### [WHAT IS NEEDED]
Start at the line in the entries below that contains "Click the Create button", stop at the line that contains "Open the 12pt", and output exactly the lines in that span, both ends included.

### [PROVIDED DATA]
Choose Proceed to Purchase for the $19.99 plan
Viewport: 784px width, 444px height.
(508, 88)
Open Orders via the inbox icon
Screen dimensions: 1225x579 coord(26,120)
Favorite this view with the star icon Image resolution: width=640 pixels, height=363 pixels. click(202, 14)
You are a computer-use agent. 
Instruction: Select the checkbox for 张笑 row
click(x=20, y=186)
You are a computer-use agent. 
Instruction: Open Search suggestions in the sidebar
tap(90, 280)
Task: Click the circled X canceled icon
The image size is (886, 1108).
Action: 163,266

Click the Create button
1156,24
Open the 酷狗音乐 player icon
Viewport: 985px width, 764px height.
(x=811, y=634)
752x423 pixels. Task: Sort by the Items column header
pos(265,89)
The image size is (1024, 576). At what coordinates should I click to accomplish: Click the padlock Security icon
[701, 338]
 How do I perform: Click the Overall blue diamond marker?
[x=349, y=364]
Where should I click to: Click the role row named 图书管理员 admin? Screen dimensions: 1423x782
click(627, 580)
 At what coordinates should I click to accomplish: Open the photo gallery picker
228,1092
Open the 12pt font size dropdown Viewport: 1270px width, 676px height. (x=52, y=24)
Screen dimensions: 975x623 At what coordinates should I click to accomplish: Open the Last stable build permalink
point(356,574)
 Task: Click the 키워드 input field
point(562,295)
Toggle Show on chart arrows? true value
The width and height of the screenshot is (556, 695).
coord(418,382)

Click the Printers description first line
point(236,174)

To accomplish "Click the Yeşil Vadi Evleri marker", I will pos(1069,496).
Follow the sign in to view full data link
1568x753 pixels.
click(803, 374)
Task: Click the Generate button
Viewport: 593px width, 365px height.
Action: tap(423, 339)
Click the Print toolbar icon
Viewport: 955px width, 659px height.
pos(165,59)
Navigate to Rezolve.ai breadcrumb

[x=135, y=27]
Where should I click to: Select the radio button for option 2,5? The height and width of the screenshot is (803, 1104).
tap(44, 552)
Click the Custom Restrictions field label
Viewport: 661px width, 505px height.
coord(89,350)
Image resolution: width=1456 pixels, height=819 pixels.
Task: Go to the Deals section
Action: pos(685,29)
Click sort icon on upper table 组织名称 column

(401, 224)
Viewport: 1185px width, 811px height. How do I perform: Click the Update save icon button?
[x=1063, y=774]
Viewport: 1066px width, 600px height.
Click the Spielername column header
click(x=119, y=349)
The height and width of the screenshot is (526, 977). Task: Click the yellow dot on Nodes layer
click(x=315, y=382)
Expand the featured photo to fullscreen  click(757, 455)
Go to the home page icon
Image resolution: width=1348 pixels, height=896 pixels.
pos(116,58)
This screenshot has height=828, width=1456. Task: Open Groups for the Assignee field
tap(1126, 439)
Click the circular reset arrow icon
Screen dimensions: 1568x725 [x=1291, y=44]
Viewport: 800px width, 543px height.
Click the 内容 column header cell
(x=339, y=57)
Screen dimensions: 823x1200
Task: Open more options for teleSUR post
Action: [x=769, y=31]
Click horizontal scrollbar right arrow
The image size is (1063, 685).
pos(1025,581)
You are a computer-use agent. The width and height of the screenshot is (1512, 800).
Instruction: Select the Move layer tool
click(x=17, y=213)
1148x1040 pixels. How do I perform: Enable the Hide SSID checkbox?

### [ANSWER TO THIS EXERCISE]
Click the Create button
1156,24
Open the 酷狗音乐 player icon
Viewport: 985px width, 764px height.
(x=811, y=634)
752x423 pixels. Task: Sort by the Items column header
pos(265,89)
The image size is (1024, 576). At what coordinates should I click to accomplish: Click the padlock Security icon
[701, 338]
 How do I perform: Click the Overall blue diamond marker?
[x=349, y=364]
Where should I click to: Click the role row named 图书管理员 admin? Screen dimensions: 1423x782
click(627, 580)
 At what coordinates should I click to accomplish: Open the photo gallery picker
228,1092
Open the 12pt font size dropdown Viewport: 1270px width, 676px height. (x=52, y=24)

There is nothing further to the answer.